I think about death a lot.
I don’t know why, really. Life is great. I’m still close to the median age, and I like how Canadian life expectancy is climbing at about the same pace that the earth circles the sun.
It’s fair to say that I don’t want to die. My biggest fear is leaving my kids prematurely. I picture Jasper and Simon sad, lonely. Suzy would pause and move on. She’s like that. This summer I awoke with a start early one dewey Island morning in the loft at Walden and noticed a tuft of downy feather stuck to the skylight above my head. A bird had struck the window so hard it had left its deepest feathers behind. I remember thinking: That’s a bad omen. A week later a close colleague suddenly died.

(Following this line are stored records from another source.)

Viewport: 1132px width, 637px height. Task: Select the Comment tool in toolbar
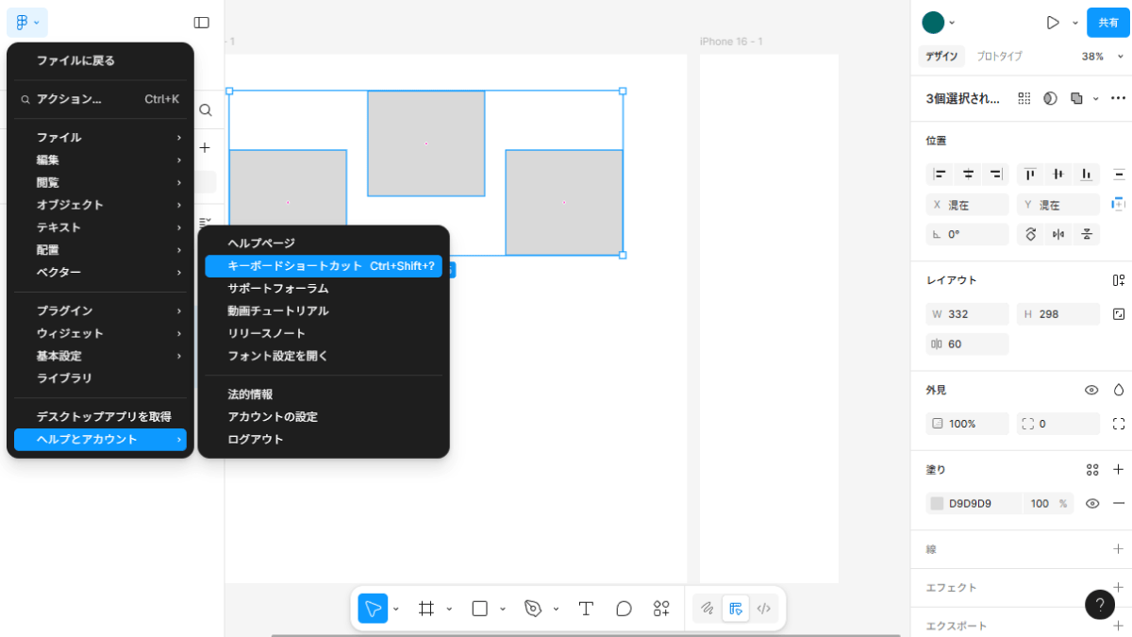tap(624, 609)
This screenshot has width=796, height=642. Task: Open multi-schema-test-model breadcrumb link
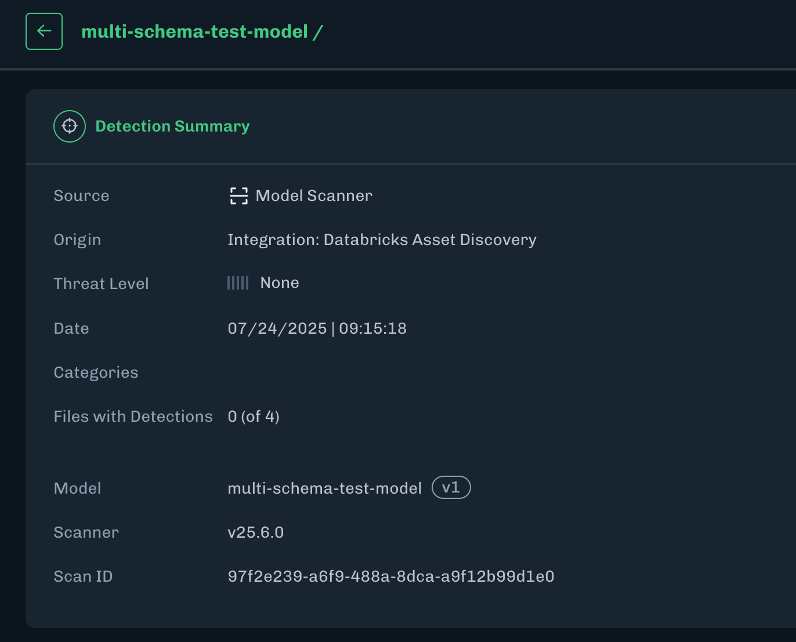[194, 31]
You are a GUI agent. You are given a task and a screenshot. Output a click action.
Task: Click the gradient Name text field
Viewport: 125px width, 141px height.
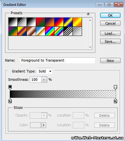[57, 60]
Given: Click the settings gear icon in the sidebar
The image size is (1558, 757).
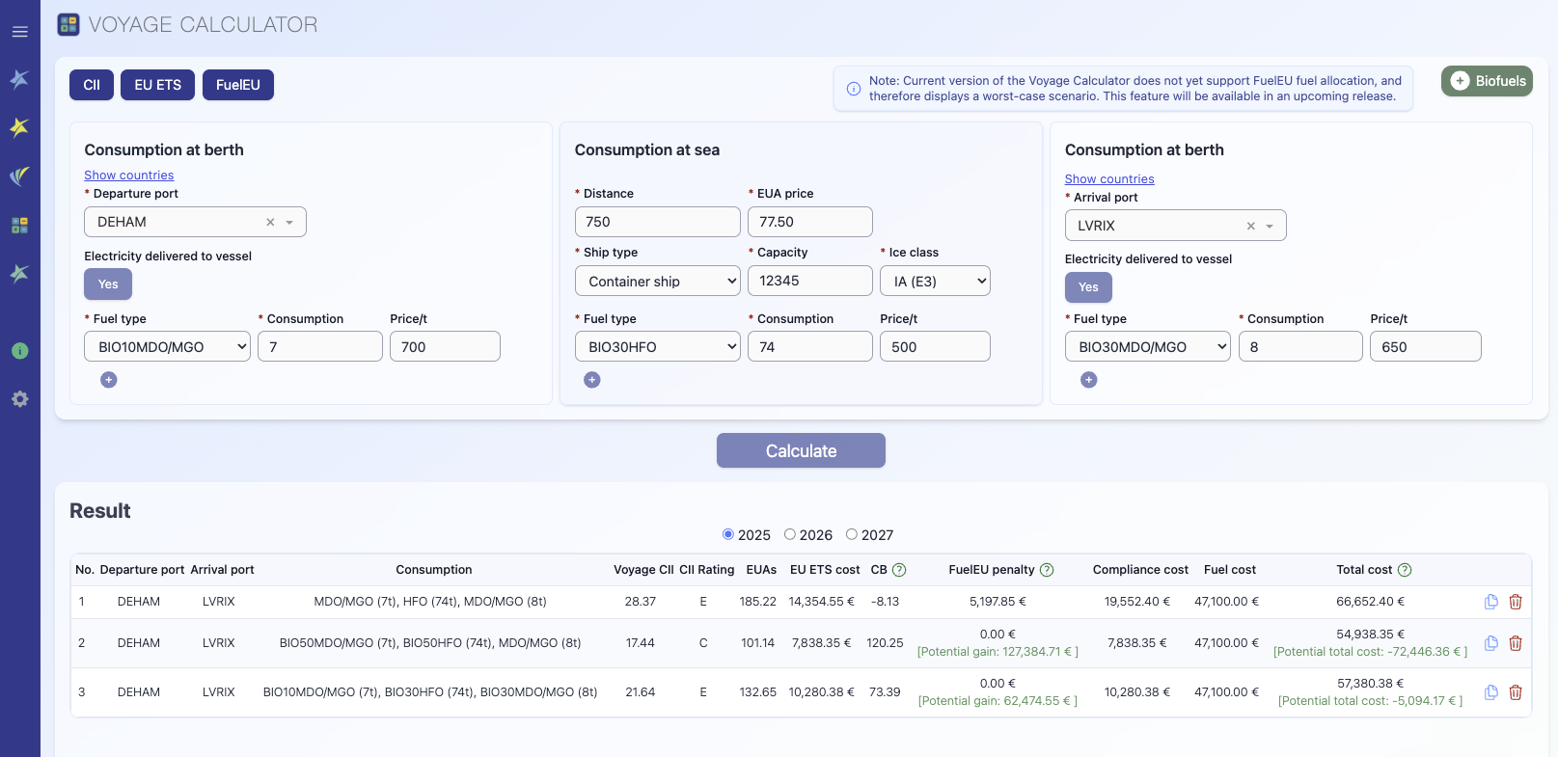Looking at the screenshot, I should tap(19, 399).
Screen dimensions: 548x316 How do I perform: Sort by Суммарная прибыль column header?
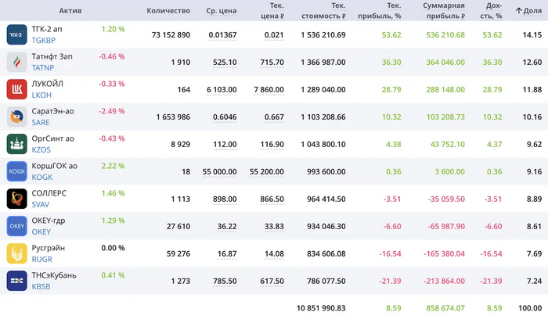tap(443, 10)
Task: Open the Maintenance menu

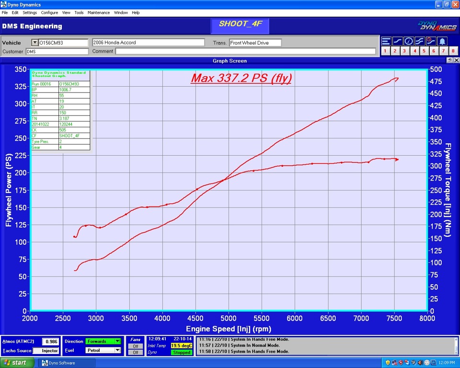Action: (x=99, y=12)
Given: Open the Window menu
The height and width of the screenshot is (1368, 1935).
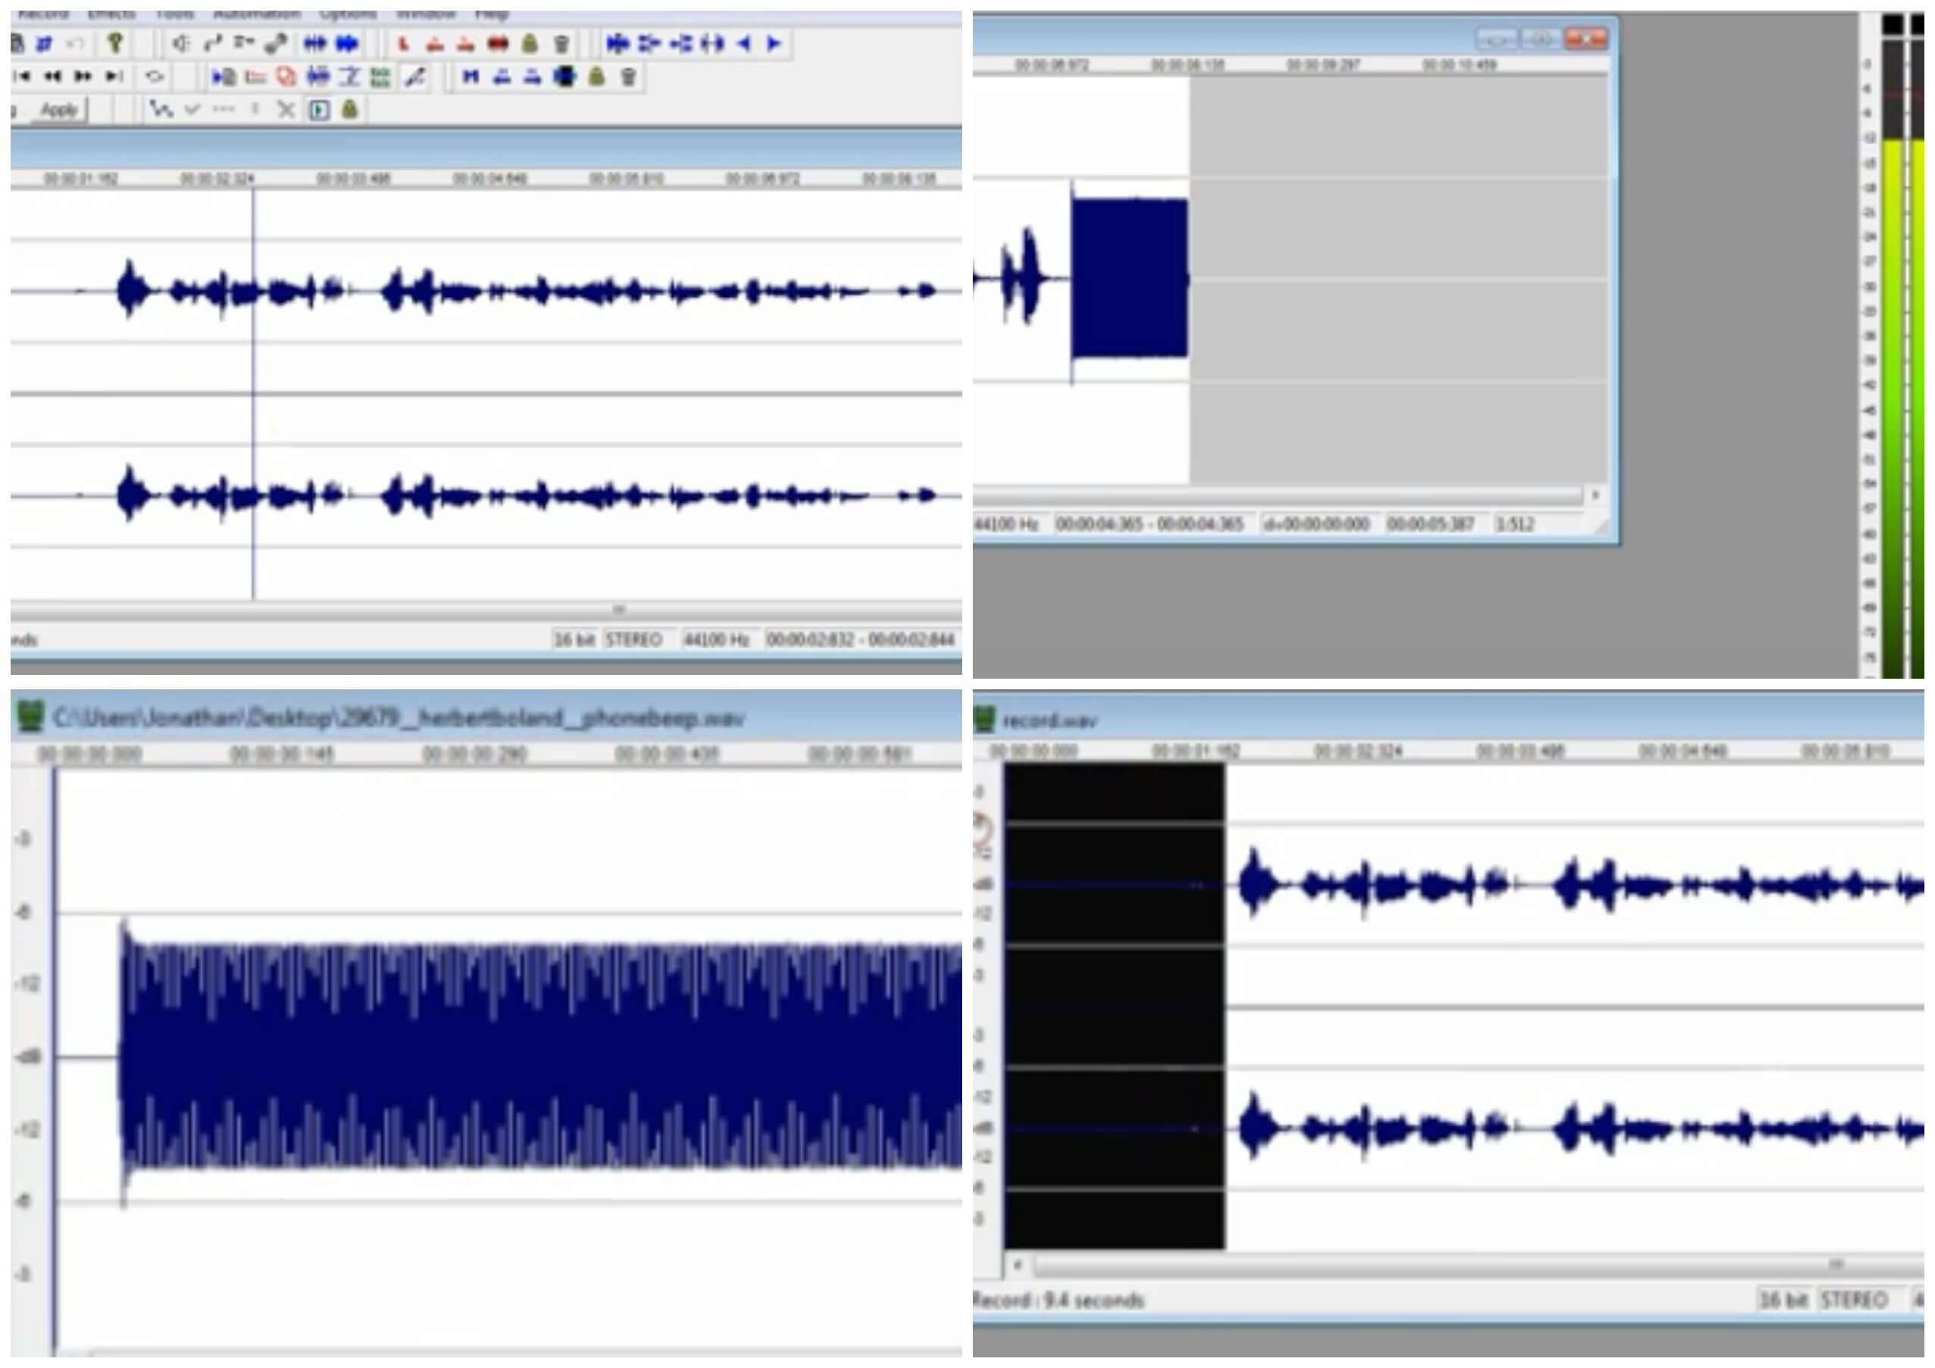Looking at the screenshot, I should (x=426, y=14).
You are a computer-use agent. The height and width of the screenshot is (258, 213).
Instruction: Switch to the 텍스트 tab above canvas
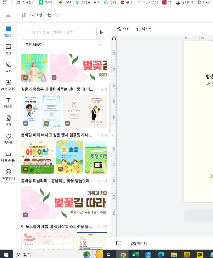144,29
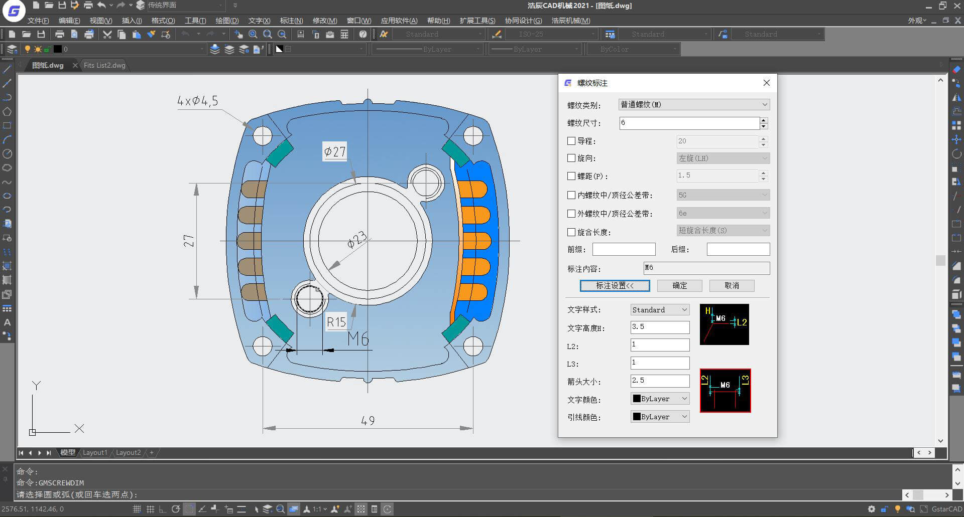Select the Rectangle draw tool

click(7, 125)
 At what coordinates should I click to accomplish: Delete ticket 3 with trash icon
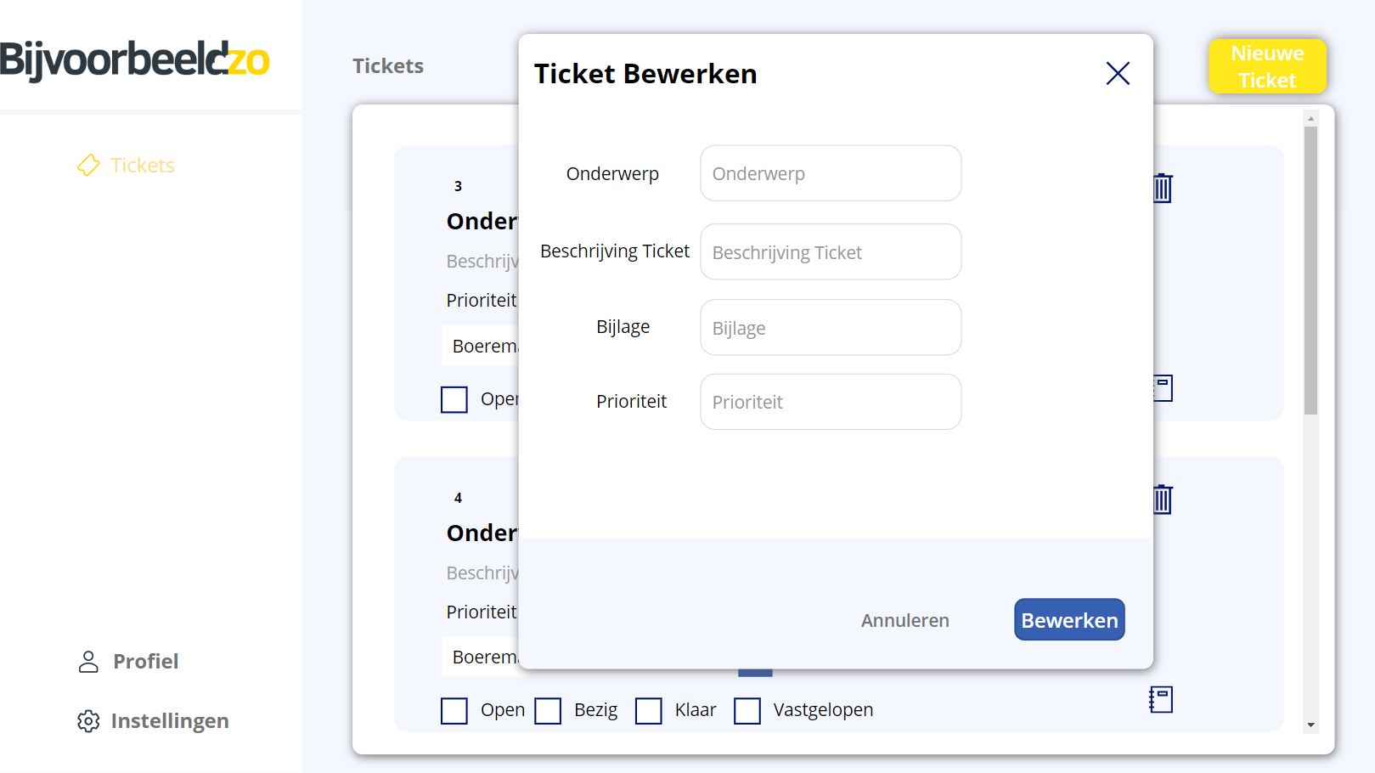(1163, 188)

I want to be one of those people who can look death in the face and not blink. I really believe that life can only be fully appreciated by being aware of the permanence and inevitability of death. The thing that sucks is that it is permanent and inevitable. And I didn’t fully understand the word ‘never’ until I came to grips with “I’ll never see you again.” Or, “I’ll never be able to sit and have coffee with you again.” Or, worst of all, “I’ll never know what you would grow up to be like.”
There’s a kinship with those gone before when the full depth of this kind of permanence is deeply contemplated. I’m into this now. I’m enjoying it, even though it’s really hard. Because deep down I know that I’ll be ‘never’ someday too.
Maybe it’s maudlin or grim to sit still to think about this, but it’s better than denial. I like to pull the astroturf off the graveside mound, and to do the shoveling myself. I knew I had to be the one to hold Angus to the very end (which was just 4 hours after the beginning), and read to Grandpa until his hand was cold. One of my biggest regrets in life is waiting after I got the call saying Dad had less than a day. I thought I had said goodbye. But when the final news came, my first thought was: “I should have called. Now it’s never.”
I guess I’m just in a weird mood tonight. I’m meditating again, and after months of frantic distraction there’s a lot of clutter to clear before I can restore some sense of balance to my busy brain. So it starts with the big stuff and, moving silently to submission, I open my arms to inevitable. And it’s OK.